• **Passage provided**

# Perceptual loss

JAX port of lpips, as implemented in [Taming Transformers](https://github.com/CompVis/taming-transformers/blob/master/taming/modules/losses/lpips.py) and [richzhang/PerceptualSimilarity](https://github.com/richzhang/PerceptualSimilarity/blob/31bc1271ae6f13b7e281b9959ac24a5e8f2ed522/lpips/pretrained_networks.py)

In [1]:
from flaxmodels import VGG16

In [2]:
import random
import jax
import jax.numpy as jnp
import flax.linen as nn

We need PyTorch to download the weights for the additional layers.

In [3]:
import torch

In [4]:
seed = random.randint(0, 2**32 - 1)
key = jax.random.PRNGKey(seed)
key, subkey = jax.random.split(key)
x = jax.random.normal(key, shape=(8, 256, 256, 3))
target = jax.random.normal(subkey, shape=(8, 256, 256, 3))

In [5]:
# Is there a module for this?
mse = lambda x, y: jnp.mean((x - y) ** 2)

In [6]:
class NetLinLayer(nn.Module):
    kernel_size = (1,1)
    
    def setup(self):
        self.layer = nn.Conv(1, self.kernel_size, strides=None, padding=0, use_bias=False)
        
    def __call__(self, x):
        x = self.layer(x)
        return x

In [7]:
class LPIPS(nn.Module):    
    def setup(self):
        # We don't add a scaling layer because I think `VGG16` already includes it
        # To be verified
        self.feature_names = ['relu1_2', 'relu2_2', 'relu3_3', 'relu4_3', 'relu5_3']
        
        self.vgg = VGG16(output='activations', pretrained='imagenet', include_head=False)
        self.lins = [NetLinLayer() for _ in range(len(self.feature_names))]
        
    def __call__(self, x, t):
        x = self.vgg((x + 1) / 2)
        t = self.vgg((t + 1) / 2)
            
        feats_x, feats_t, diffs = {}, {}, {}
        for i, f in enumerate(self.feature_names):
            feats_x[i], feats_t[i] = normalize_tensor(x[f]), normalize_tensor(t[f])

• **Collected material**
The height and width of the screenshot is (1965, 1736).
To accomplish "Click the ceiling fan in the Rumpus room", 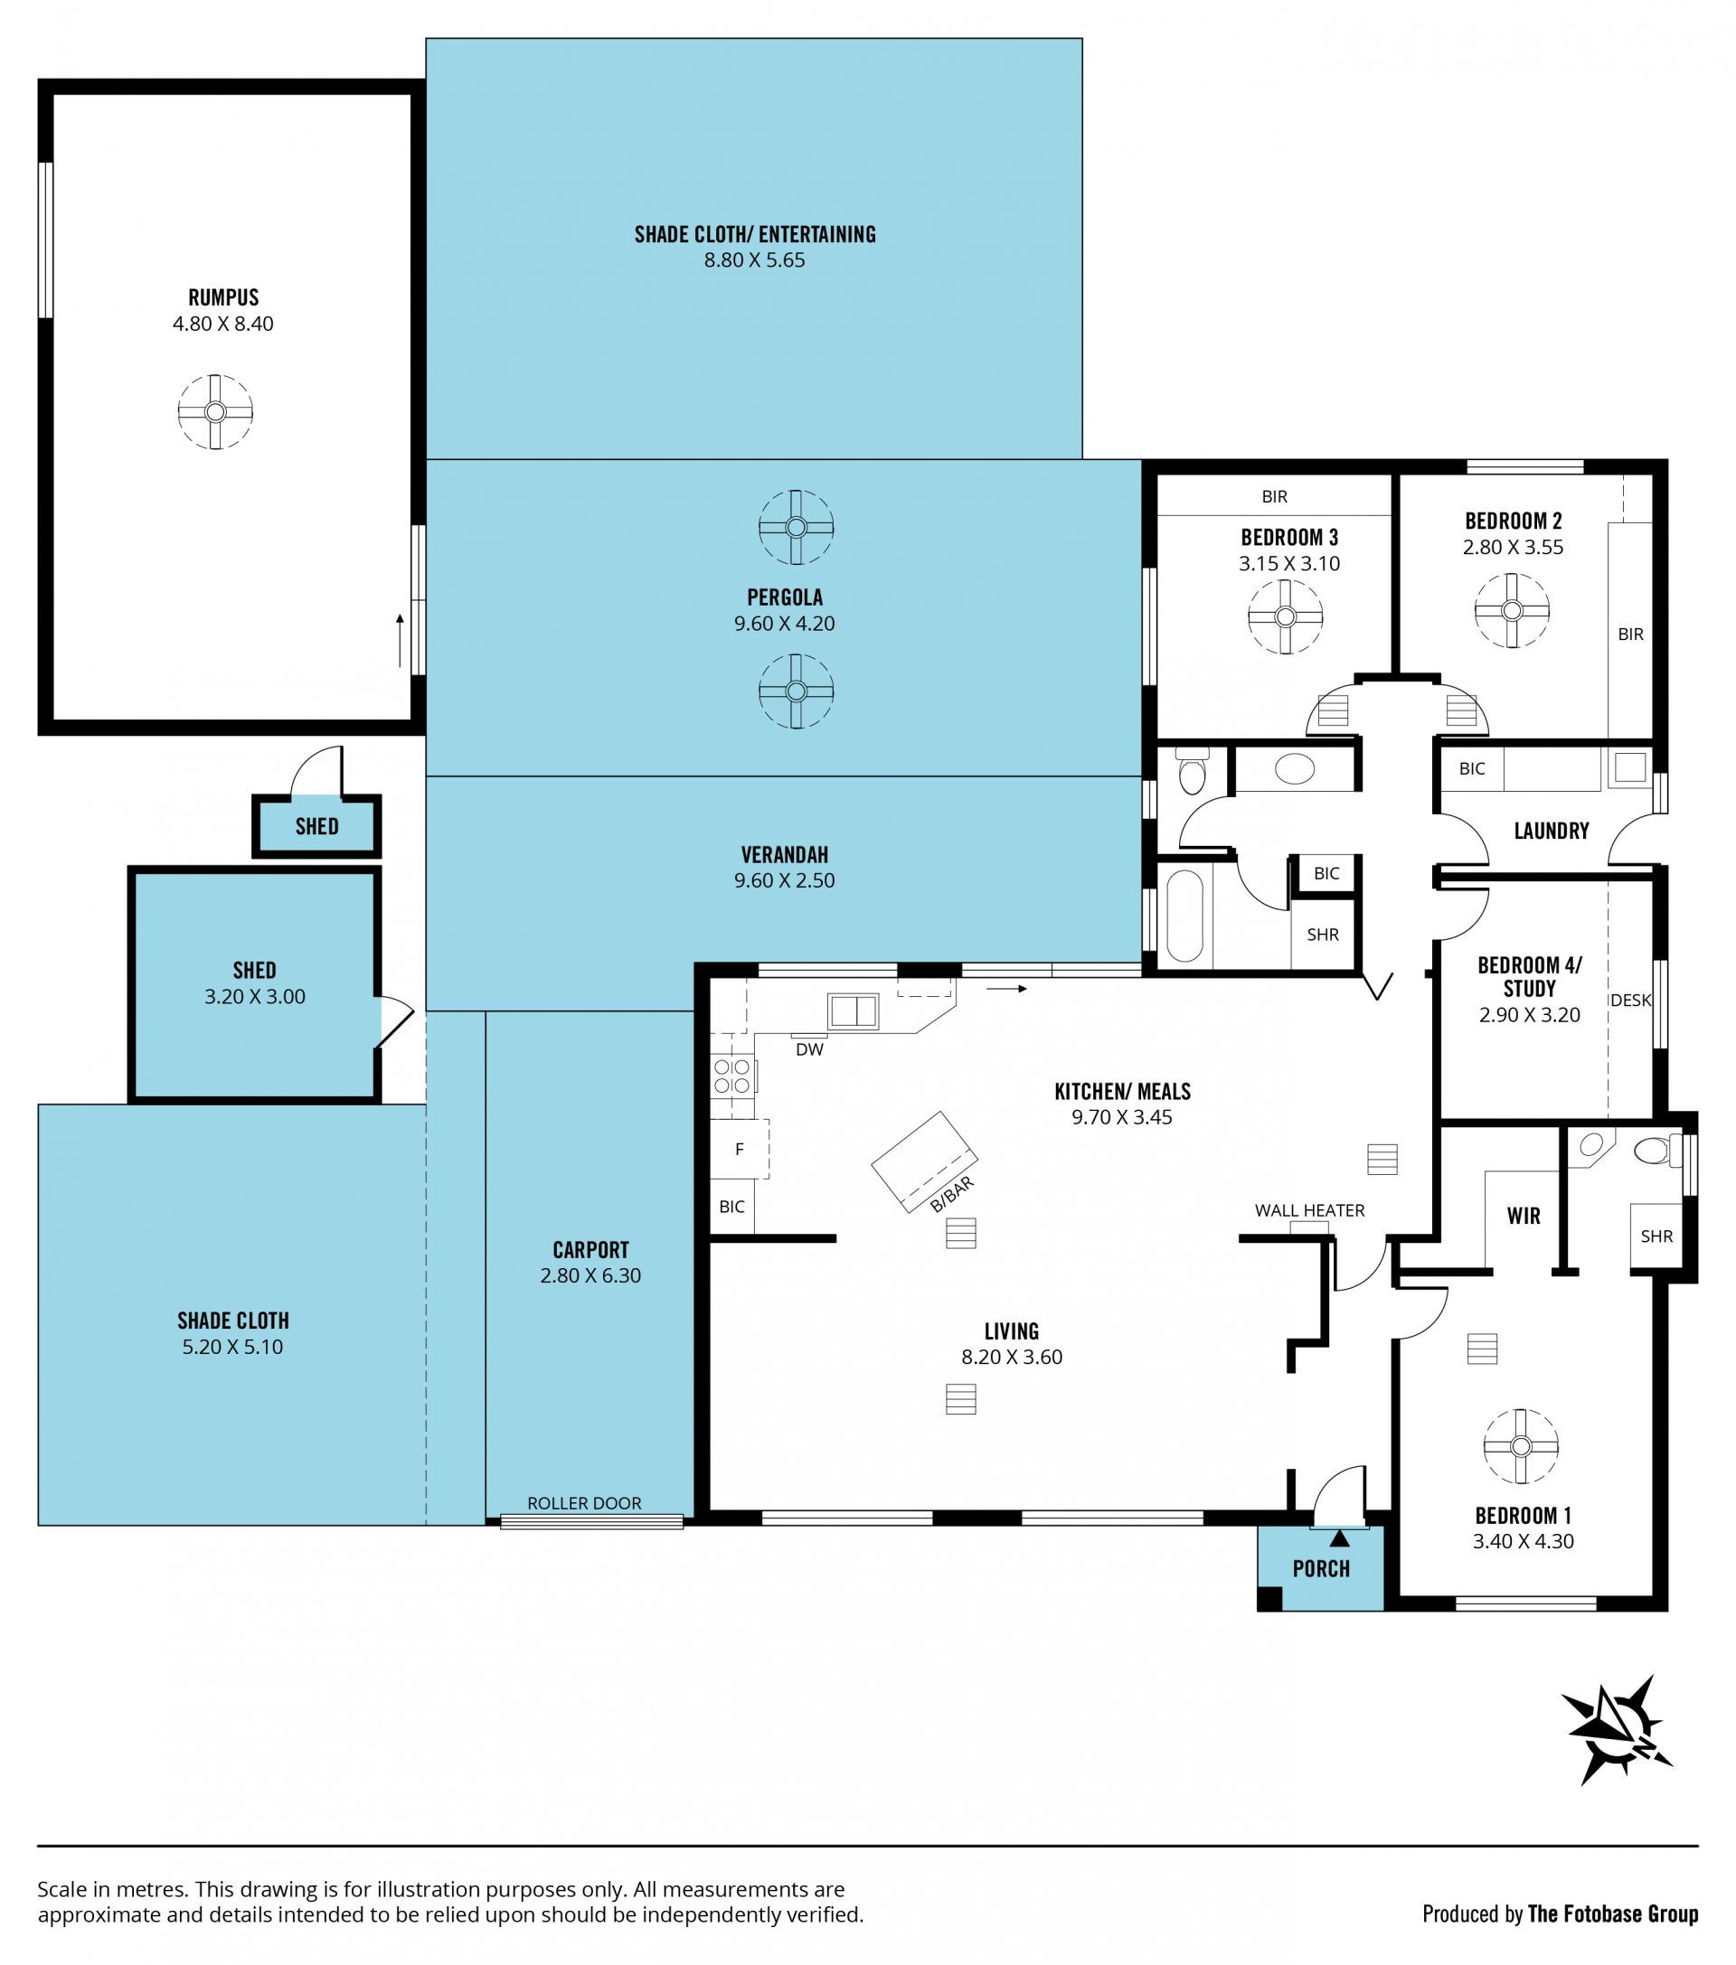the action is coord(215,411).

• **Task details**
Supply the next lines of the perceptual loss notebook, picking up right after its last line of code. The data that comes after the notebook is not needed here.

• **Expected output**
            diffs[i] = (feats_x[i] - feats_t[i]) ** 2

        # We should maybe vectorize this better
        res = [spatial_average(self.lins[i](diffs[i]), keepdims=True) for i in range(len(self.feature_names))]
        
        val = res[0]
        for i in range(1, len(res)):
            val += res[i]
        return val

In [8]:
def normalize_tensor(x, eps=1e-10):
    # Use `-1` because we are channel-last
    norm_factor = jnp.sqrt(jnp.sum(x**2, axis=-1, keepdims=True))
    return x / (norm_factor + eps)

In [9]:
def spatial_average(x, keepdims=True):
    # Mean over W, H
    return jnp.mean(x, axis=[1, 2], keepdims=keepdims)

In [10]:
lpips = LPIPS()

In [11]:
params = lpips.init(key, x, x)

In [12]:
res = lpips.apply(params, x, target)
res.shape

(8, 1, 1, 1)

**TODO**:
- [ ] Load pretrained weights of linear layers (beware of convolution transpose).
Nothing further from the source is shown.